Hema Xiansheng, the grocery brand under Alibaba Group Holding’s supermarket chain Freshippo, broke even last year in China when its sales of fresh produce including vegetables, seafood and meat via online applications were boosted during the country’s Covid-19 lockdowns and quarantines.
Sales of fresh foods at the chain, known in Chinese as Hema – homonyms that sound like the words for the hippopotamus – were profitable after seven years of development, according to a letter to staff by Freshippo’s chief executive Hou Yi.
The break-even showed that Alibaba’s “new retailing is finally bearing fruit” after years of investments, putting Freshippo on track to serve 1 billion customers with the estimated sales value of 1 trillion yuan (US$145 billion) over the next decade, Hou said, without divulging the company’s current customers and sales figures.

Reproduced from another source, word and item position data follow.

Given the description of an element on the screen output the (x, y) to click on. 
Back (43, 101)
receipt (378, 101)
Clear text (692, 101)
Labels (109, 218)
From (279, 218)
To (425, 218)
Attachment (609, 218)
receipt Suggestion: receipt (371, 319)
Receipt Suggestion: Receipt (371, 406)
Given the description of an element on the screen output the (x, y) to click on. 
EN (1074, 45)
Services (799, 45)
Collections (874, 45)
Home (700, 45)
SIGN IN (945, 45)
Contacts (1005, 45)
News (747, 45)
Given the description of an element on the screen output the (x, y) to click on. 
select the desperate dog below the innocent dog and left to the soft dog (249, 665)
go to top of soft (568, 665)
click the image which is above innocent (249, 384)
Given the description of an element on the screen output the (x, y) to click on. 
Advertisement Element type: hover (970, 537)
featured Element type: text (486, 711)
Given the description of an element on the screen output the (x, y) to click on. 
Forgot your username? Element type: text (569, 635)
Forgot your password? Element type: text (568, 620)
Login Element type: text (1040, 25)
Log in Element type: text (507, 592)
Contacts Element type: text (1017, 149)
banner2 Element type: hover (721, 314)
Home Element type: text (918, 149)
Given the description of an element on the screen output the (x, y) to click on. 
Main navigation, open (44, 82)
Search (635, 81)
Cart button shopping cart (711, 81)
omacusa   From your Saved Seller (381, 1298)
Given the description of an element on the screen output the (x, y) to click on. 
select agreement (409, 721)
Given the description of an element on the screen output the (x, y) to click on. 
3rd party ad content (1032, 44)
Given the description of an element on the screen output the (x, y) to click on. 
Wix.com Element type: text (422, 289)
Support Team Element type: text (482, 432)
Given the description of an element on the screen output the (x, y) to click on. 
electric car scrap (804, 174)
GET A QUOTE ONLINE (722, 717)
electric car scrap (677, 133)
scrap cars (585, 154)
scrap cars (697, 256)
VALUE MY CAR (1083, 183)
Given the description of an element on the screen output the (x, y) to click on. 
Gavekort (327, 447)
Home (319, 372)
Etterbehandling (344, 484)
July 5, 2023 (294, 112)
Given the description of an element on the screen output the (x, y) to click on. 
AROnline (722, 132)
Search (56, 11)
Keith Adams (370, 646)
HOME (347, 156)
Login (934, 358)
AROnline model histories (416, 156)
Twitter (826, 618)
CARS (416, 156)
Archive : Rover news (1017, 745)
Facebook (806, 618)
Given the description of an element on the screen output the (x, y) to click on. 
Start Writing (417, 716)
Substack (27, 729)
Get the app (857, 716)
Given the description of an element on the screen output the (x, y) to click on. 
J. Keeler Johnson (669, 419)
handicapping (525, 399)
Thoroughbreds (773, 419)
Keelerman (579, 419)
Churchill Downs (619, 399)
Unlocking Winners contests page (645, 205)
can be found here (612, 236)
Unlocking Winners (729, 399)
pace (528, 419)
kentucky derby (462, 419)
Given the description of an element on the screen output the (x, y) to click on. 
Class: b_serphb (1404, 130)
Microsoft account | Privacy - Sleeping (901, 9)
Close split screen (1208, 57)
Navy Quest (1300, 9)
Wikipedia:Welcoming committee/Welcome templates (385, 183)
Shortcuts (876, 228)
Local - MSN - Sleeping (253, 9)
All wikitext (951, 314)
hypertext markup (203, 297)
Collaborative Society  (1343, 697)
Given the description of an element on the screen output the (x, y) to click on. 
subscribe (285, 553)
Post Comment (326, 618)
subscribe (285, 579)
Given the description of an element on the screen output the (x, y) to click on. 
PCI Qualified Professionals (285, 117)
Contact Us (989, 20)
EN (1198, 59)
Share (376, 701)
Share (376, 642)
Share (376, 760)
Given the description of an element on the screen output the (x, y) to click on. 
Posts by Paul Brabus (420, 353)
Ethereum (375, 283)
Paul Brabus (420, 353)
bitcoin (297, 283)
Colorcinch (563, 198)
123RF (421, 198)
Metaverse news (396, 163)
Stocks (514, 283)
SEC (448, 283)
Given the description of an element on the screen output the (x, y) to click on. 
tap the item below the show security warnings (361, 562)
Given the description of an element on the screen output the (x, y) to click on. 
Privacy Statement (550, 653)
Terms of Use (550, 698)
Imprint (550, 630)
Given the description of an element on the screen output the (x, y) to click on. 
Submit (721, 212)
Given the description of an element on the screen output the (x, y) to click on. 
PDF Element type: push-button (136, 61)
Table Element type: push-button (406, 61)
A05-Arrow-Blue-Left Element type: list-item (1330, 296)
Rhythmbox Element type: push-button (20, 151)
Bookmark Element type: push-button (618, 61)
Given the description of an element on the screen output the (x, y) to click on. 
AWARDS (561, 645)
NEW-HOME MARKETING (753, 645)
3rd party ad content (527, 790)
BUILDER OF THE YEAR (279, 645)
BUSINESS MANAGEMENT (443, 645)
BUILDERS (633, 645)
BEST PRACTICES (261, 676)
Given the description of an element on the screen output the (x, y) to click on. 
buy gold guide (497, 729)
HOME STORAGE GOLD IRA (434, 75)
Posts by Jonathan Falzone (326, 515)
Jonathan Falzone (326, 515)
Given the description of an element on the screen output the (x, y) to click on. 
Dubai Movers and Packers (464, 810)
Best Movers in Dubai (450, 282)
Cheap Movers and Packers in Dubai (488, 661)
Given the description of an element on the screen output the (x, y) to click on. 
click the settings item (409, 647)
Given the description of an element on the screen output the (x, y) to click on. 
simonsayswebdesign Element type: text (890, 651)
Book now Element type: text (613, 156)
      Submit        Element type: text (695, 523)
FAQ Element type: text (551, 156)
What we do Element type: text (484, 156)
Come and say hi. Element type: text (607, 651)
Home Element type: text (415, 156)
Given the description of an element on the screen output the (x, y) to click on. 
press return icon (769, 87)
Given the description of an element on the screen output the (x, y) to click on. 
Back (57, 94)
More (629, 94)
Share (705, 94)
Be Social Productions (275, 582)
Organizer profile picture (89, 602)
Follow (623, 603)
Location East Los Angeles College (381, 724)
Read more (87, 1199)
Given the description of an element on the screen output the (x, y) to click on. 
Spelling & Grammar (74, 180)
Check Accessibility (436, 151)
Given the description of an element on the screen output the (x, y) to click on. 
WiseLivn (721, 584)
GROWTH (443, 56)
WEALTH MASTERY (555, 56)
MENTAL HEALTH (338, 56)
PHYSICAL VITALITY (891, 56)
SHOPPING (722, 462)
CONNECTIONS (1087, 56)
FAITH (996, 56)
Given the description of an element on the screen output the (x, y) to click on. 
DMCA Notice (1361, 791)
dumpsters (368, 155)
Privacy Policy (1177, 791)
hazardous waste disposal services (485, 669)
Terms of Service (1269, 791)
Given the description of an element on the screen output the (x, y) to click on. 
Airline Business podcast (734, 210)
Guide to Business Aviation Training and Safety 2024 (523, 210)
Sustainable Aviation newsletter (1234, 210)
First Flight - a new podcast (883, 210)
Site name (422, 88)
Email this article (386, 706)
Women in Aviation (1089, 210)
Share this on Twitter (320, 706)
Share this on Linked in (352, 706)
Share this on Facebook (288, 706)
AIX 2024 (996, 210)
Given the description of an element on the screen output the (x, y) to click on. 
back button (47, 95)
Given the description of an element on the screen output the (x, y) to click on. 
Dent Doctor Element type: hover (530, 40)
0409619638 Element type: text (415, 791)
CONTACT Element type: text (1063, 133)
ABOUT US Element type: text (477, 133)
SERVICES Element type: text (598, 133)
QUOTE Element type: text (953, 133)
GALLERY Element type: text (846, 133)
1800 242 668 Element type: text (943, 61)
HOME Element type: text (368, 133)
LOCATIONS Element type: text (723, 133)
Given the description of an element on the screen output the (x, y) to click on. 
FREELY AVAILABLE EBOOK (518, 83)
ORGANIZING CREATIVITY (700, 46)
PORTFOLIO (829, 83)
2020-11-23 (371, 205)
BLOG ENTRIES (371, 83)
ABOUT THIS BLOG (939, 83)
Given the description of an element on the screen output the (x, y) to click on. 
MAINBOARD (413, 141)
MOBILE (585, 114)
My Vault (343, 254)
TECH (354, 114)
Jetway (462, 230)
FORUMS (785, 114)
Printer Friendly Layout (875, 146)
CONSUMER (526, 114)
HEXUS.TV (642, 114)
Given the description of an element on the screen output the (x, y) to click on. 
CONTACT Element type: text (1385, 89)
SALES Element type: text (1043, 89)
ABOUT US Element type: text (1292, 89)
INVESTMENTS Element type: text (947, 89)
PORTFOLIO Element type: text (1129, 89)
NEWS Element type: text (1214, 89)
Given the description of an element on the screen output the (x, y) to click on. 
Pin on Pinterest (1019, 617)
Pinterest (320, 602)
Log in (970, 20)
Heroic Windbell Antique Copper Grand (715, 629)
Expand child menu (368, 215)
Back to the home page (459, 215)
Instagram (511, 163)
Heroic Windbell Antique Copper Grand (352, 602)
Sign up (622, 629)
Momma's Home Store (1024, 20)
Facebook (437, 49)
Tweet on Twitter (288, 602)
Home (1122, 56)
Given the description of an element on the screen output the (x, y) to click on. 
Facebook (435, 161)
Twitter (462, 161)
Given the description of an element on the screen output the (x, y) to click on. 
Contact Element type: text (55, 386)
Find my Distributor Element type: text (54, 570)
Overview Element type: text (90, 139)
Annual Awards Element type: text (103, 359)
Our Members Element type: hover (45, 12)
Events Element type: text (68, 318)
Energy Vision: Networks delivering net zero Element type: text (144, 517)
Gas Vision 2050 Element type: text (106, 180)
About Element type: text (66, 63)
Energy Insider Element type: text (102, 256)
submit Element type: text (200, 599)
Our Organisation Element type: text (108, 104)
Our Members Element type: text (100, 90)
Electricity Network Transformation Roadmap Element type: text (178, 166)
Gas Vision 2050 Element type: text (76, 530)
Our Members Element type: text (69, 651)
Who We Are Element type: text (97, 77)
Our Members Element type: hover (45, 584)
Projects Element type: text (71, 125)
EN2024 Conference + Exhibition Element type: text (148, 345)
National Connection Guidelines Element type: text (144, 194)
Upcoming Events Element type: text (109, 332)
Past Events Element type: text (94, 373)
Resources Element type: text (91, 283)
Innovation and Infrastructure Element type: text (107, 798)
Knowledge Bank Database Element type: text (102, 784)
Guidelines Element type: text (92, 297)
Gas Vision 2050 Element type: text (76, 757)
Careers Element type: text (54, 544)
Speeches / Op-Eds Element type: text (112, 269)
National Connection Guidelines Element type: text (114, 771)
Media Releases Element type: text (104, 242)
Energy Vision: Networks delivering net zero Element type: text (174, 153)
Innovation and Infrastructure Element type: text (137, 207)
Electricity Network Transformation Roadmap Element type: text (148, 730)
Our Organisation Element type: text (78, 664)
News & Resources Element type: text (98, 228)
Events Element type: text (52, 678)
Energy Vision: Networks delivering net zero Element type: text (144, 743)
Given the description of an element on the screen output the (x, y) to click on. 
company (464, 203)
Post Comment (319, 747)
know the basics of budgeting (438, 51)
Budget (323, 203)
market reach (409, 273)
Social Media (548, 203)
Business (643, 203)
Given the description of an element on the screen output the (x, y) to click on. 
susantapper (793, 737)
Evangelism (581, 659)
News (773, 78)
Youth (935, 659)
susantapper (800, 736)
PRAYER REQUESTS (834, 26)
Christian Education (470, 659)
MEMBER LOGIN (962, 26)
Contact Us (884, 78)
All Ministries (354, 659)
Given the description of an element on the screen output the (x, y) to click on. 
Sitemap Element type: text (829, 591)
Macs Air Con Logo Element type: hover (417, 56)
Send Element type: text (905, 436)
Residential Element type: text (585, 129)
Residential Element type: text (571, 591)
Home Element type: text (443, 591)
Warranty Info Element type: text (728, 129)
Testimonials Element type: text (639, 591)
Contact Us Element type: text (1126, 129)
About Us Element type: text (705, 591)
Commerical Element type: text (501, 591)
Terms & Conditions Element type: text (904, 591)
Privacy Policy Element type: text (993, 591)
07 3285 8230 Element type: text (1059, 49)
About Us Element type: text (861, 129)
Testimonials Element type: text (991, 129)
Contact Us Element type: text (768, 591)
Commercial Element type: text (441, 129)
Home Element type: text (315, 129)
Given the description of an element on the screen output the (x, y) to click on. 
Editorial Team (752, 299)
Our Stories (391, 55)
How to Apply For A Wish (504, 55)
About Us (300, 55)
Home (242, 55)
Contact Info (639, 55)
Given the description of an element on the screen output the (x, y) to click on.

Freshippo was created to take advantage of the supply chain prowess of Alibaba’s e-commerce platforms Taobao and Tmall, offering consumers the convenience of online ordering with door-to-door deliveries and in-store dining. Over the years, it diversified into a range of services like the takeaway lunchboxes called Hema F2, its membership store Hema X, and the street-corner convenience store called Hema Mini.
An employee at a Freshippo outlet. Photo: Alibaba News
The break-even is a milestone in the new frontier of China’s fiercely competitive retail industry, where a number of internet-powered retailers like Meituan’s Maicai unit and the independently run Dingdong Maicai are vying to deliver fresh produce to consumers.